Boyden Lake, the origination point for the Passamaquoddy tribe's drinking water.
Last month, when Tammy Pearson of Perry noticed that her morning shower had dwindled to trickle, she assumed that something was wrong with the system. "So we thought, perhaps, we had a pump issue," she says. "And so we replaced the pump."
But that didn't fix the problem. And after 10 days of hauling buckets of water to flush the toilet, Pearson and her husband hired a contractor to take a look. Fifteen hundred dollars later, Pearson says she finally learned that on Passamaquoddy lands adjacent to her property, an engineering firm hired by the tribe was conducting a massive pump test of the local aquifer.
It was too much for Pearson's 64-foot well (left), which she says went dry. "Our property absolutely touches the property that they were drilling on, and as an abutting property owner, they should have let us know," she says. "And, you know - just a lot of hard feelings."
Pearson isn't alone in her frustration. Several people testified at recent town meetings that they were also blindsided by the pump test. But tribal representatives say they've already offered compensation and help to those whose wells were affected.
And, they say, the project shouldn't have come as a complete surprise to the town - the tribe at Pleasant Point has been seeking better water for years. "Not once have I been satisfied with the water that comes out of the faucet," says tribal council member Ed Bassett.
Bassett remembers when the Passamaquoddy Water District was first formed by the state in the 1980s, to serve Pleasant Point and the town of Eastport. And he also remembers what was promised. "The charter states they are doing this to create this water district to have 'pure water,'" he says. "Never happened."
Instead, Bassett says the tribe has had to contend with such terrible water that it habitually requires boiling before it can be consumed. The water has also flunked EPA tests over the years. In 2011, the tribe began a search for better water, with a grant from the federal government.

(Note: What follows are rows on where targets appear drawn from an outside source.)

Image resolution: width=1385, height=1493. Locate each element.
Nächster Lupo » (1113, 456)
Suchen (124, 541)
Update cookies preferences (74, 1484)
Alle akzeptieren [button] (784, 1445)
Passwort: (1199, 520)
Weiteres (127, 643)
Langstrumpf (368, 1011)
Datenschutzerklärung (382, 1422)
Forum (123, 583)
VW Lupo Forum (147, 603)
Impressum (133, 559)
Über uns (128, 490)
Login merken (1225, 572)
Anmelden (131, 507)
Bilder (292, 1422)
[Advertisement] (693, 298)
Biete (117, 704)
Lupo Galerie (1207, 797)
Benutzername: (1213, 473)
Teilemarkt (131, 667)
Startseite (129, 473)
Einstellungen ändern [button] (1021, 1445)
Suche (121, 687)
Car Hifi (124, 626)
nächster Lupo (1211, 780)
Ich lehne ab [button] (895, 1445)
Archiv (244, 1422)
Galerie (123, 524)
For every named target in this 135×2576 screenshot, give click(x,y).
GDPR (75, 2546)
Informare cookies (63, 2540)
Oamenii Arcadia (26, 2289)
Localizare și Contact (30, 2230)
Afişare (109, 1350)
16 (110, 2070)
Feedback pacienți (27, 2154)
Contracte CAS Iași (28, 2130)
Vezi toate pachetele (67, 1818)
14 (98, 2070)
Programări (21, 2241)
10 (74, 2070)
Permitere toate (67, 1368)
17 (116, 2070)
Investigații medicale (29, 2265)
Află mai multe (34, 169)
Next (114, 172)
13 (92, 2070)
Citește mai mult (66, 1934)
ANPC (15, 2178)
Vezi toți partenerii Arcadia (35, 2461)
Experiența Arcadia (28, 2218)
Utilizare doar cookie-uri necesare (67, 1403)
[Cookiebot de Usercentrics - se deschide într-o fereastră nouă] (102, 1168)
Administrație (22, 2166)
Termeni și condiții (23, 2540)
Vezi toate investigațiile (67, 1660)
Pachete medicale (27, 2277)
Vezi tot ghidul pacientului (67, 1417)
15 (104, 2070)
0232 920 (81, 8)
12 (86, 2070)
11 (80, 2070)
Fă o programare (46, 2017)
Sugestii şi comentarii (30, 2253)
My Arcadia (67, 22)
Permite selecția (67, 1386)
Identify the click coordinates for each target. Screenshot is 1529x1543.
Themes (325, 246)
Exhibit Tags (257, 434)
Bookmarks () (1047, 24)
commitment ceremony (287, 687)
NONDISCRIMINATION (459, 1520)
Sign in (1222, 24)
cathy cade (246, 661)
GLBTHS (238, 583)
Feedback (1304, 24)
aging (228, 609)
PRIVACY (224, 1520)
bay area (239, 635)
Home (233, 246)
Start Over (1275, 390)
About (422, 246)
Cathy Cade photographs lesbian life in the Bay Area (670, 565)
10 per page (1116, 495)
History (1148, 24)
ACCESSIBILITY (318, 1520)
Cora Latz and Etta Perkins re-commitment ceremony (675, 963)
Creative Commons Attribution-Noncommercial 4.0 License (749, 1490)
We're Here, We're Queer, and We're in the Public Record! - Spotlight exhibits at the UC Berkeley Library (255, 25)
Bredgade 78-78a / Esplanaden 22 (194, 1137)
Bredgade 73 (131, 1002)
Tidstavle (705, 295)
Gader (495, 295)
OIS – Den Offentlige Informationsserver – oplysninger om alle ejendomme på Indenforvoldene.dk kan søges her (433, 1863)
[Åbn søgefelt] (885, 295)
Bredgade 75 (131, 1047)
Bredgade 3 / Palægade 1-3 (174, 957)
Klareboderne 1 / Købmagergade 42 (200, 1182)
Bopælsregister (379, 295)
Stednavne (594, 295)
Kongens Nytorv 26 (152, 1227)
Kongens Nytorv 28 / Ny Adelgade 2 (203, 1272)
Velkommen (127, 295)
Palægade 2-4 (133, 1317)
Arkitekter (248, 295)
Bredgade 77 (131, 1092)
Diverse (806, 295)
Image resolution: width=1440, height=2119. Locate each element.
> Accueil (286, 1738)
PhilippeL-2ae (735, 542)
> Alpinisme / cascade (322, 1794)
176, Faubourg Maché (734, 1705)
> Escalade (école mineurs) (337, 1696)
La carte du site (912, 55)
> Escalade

Tribal officials say they notified the town of Perry of their plans then.
As for the latest round of pump tests, the engineering firm that conducted the test has publicly apologized for the breakdown in communication. But Perry's First Selectman Karen Raye says the incident shows that safeguards are needed.
"So, moving forward, we've just asked - we're going to ask the voters of the town of Perry for a moratorium, which basically just means a time out," Raye says. "It just gives us 180 days to get our ducks in a row and get ready for a possible project."
That means constructing the town's first water ordinance. Raye is hopeful any conflicts can be resolved. But she says the town has not ruled out the possibility of taking legal action against the tribe.
William Longfellow, the Passamaquoddy's water quality program manager says part of the problem is that the water treatment plant is located on a stream that picks up contaminants along the way. "Phosphates, nitrates - they may spike just during a quick rain, doesn't even have to be a heavy rain," he says. "Then coliforms, even e Coli, could be from fertilizer. I mean, the riparian buffer zone isn't that thick."
Longfellow says landowners are probably following established land use rules, but, he says, those rules may not be stringent enough to guarantee clean, potable surface water.
The Pleasant Point water project is unlikely to be affected by the moratorium, should it pass on Nov. 4. The tribe is currently awaiting the results of September's pump test, and has no plans to start drilling anytime in the next several months. During the moratorium, the town of Perry would begin drafting a water use ordinance.
Meanwhile, Pleasant Point Environment Director Marvin Cling, says the tribe is planning to devise its own water protection plan to safeguard resources in areas owned by the tribe.
"The tribe wants to be here for the next 10,000 years, so you will always hear from tribes that we want clean water, and that's all we're doing here too," Cling says.
How those two plans would affect one another is not yet clear to either side. But one thing both sides can agree on is that the town and the tribe have a lot to discuss over the next six months.